▶ What you should do: Every line from the beginning of the data through the line containing "is (696, 1505)." should be reproduced exactly, and no further lines should be output.

=== Begin Enclosure ===

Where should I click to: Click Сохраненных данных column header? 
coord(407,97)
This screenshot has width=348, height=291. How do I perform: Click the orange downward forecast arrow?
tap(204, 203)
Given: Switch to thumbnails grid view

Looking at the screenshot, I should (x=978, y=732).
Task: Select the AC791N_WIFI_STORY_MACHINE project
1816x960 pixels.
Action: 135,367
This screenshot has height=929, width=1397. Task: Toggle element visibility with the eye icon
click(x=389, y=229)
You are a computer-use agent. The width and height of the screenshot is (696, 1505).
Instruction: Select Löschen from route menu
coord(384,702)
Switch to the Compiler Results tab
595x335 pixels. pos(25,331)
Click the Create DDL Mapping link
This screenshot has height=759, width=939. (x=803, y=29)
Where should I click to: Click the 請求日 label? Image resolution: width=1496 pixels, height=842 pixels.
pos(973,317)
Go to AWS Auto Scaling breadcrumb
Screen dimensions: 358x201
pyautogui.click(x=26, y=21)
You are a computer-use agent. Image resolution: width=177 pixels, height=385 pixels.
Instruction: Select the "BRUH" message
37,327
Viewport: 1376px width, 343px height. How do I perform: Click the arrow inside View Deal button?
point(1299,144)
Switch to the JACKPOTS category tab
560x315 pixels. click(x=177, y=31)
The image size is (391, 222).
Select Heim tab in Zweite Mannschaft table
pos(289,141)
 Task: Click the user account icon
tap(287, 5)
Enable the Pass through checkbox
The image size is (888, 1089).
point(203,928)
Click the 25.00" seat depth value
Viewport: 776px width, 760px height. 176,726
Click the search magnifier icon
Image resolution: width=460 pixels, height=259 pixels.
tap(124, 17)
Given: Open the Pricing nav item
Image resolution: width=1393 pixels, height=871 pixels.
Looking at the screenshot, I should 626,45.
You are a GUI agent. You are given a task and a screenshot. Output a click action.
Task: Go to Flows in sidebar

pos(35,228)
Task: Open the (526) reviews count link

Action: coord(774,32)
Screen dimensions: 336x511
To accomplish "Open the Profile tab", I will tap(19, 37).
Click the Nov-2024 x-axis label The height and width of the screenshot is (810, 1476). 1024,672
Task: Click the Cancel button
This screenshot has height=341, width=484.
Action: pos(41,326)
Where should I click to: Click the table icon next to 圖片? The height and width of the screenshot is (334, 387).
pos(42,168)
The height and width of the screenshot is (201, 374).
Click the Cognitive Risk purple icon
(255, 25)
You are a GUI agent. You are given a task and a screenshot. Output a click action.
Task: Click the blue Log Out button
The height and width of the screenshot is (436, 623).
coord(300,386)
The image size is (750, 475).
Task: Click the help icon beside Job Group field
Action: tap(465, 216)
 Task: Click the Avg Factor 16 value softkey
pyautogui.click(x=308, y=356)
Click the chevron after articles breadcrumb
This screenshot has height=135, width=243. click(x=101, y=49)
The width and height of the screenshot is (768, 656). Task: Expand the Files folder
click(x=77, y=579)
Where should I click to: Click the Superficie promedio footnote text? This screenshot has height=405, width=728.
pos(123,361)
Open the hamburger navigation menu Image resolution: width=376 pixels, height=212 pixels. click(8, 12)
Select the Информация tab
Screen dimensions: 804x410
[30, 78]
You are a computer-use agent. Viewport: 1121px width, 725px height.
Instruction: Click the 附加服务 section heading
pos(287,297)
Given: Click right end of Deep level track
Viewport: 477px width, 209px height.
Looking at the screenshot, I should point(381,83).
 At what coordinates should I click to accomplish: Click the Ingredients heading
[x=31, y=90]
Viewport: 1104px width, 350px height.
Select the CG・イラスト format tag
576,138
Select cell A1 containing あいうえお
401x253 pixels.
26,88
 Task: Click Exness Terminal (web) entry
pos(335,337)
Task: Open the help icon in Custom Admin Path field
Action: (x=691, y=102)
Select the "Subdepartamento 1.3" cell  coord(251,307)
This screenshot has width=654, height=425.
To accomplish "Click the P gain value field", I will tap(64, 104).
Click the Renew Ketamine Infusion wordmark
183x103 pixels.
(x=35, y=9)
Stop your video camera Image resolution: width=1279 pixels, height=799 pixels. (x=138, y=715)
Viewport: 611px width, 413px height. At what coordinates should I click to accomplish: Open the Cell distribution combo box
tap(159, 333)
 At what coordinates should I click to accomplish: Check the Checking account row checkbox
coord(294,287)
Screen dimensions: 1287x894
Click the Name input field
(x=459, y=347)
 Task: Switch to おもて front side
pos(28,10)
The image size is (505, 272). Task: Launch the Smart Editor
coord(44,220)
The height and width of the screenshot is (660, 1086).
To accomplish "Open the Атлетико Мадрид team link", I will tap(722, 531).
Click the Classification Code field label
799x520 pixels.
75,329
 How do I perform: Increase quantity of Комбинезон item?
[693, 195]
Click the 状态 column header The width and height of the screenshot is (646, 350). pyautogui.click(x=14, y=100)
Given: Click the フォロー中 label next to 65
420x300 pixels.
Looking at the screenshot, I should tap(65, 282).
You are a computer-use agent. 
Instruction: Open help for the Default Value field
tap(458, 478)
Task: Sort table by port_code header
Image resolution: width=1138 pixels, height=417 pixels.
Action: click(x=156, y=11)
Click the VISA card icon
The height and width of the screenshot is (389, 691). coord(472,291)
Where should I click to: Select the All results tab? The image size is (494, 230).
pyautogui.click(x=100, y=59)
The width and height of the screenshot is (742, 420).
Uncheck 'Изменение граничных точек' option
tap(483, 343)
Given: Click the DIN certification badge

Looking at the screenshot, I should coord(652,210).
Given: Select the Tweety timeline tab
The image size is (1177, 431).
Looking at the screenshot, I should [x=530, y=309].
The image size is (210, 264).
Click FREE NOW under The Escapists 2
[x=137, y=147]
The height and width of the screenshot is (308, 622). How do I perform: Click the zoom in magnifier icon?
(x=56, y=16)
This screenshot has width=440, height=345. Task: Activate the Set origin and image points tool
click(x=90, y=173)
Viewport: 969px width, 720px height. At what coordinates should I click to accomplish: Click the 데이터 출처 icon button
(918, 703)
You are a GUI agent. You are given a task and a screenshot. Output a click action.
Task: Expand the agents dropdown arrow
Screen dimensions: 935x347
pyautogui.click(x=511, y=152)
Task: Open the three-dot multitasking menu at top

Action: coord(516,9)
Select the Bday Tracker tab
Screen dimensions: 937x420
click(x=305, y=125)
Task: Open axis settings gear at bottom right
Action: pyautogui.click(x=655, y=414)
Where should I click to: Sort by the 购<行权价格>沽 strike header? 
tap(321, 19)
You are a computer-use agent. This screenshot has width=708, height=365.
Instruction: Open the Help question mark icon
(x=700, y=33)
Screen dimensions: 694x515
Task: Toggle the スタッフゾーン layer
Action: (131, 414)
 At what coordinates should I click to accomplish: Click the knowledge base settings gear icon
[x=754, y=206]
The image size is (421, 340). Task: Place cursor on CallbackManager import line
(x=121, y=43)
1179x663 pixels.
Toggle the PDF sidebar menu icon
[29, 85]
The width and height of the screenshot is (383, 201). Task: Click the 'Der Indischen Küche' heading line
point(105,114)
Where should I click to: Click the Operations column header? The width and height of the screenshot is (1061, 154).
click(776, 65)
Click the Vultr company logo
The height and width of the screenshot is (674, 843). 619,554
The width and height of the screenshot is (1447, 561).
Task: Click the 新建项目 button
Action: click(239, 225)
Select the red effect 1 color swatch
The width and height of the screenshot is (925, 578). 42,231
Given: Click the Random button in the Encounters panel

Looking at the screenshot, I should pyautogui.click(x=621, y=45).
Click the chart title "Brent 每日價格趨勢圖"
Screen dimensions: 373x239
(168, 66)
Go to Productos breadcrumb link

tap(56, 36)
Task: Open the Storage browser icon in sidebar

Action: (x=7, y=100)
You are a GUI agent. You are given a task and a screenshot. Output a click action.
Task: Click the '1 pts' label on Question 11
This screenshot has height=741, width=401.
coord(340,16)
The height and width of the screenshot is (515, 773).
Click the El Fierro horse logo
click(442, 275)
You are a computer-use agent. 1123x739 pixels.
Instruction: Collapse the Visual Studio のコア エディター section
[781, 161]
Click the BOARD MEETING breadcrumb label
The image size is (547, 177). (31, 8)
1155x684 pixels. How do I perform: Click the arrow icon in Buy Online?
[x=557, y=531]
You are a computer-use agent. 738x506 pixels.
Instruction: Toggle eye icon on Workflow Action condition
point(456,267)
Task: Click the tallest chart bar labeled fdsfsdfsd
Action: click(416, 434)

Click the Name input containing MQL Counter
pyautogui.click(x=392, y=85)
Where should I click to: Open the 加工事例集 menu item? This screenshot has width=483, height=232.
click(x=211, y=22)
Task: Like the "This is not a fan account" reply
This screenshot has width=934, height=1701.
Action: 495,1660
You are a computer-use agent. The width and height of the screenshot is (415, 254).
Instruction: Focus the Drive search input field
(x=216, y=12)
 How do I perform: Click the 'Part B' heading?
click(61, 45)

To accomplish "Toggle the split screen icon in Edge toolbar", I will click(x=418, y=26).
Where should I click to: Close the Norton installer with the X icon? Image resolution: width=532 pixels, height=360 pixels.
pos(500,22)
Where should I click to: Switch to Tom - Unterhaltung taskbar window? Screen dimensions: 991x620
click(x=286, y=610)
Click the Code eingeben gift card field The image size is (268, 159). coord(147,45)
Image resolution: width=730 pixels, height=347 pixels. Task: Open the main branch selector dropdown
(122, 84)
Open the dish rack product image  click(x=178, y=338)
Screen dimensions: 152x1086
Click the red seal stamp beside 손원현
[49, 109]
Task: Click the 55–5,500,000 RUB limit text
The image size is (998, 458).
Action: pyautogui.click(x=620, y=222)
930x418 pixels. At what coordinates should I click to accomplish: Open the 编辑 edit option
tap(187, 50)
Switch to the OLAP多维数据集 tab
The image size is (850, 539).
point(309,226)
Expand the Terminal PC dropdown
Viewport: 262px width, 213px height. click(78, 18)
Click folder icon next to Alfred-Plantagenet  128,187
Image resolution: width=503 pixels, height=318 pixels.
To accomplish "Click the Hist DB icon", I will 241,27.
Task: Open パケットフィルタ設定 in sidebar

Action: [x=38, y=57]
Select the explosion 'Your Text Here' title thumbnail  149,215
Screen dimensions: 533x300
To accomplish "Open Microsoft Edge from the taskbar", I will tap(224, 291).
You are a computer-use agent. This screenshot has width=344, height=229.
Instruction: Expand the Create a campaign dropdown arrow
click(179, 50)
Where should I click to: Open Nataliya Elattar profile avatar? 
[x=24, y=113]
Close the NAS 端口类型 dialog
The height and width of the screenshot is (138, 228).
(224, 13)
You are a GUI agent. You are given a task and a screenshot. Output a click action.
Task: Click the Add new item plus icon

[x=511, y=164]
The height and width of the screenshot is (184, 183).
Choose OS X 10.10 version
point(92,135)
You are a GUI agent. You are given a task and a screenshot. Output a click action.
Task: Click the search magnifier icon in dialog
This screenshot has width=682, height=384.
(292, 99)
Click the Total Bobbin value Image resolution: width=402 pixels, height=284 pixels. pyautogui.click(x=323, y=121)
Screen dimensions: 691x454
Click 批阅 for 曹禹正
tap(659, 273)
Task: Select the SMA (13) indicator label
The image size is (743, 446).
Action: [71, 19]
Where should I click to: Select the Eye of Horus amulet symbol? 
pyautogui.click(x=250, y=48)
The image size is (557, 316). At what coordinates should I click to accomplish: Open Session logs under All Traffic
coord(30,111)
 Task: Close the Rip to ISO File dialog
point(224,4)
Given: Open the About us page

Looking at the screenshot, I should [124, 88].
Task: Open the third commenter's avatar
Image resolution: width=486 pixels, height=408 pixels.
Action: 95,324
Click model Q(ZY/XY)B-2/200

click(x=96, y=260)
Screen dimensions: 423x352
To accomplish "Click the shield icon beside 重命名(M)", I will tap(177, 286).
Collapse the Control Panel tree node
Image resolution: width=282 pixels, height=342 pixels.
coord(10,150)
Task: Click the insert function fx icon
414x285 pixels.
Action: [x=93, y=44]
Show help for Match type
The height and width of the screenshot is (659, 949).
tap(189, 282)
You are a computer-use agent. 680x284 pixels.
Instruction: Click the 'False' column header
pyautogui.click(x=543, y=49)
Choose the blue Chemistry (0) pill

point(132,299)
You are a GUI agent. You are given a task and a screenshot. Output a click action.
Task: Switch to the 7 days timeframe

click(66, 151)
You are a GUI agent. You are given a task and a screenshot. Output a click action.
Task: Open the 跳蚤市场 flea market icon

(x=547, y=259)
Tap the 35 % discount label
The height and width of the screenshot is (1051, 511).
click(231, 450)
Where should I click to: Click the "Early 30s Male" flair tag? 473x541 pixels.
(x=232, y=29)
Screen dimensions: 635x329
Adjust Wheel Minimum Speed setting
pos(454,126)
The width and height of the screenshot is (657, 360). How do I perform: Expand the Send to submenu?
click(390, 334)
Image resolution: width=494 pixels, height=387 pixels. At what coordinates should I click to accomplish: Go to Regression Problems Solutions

=== End Enclosure ===

▶ Solution to this task:
Where should I click to: Click Сохраненных данных column header? 
coord(407,97)
This screenshot has width=348, height=291. How do I perform: Click the orange downward forecast arrow?
tap(204, 203)
Given: Switch to thumbnails grid view

Looking at the screenshot, I should (x=978, y=732).
Task: Select the AC791N_WIFI_STORY_MACHINE project
1816x960 pixels.
Action: 135,367
This screenshot has height=929, width=1397. Task: Toggle element visibility with the eye icon
click(x=389, y=229)
You are a computer-use agent. The width and height of the screenshot is (696, 1505).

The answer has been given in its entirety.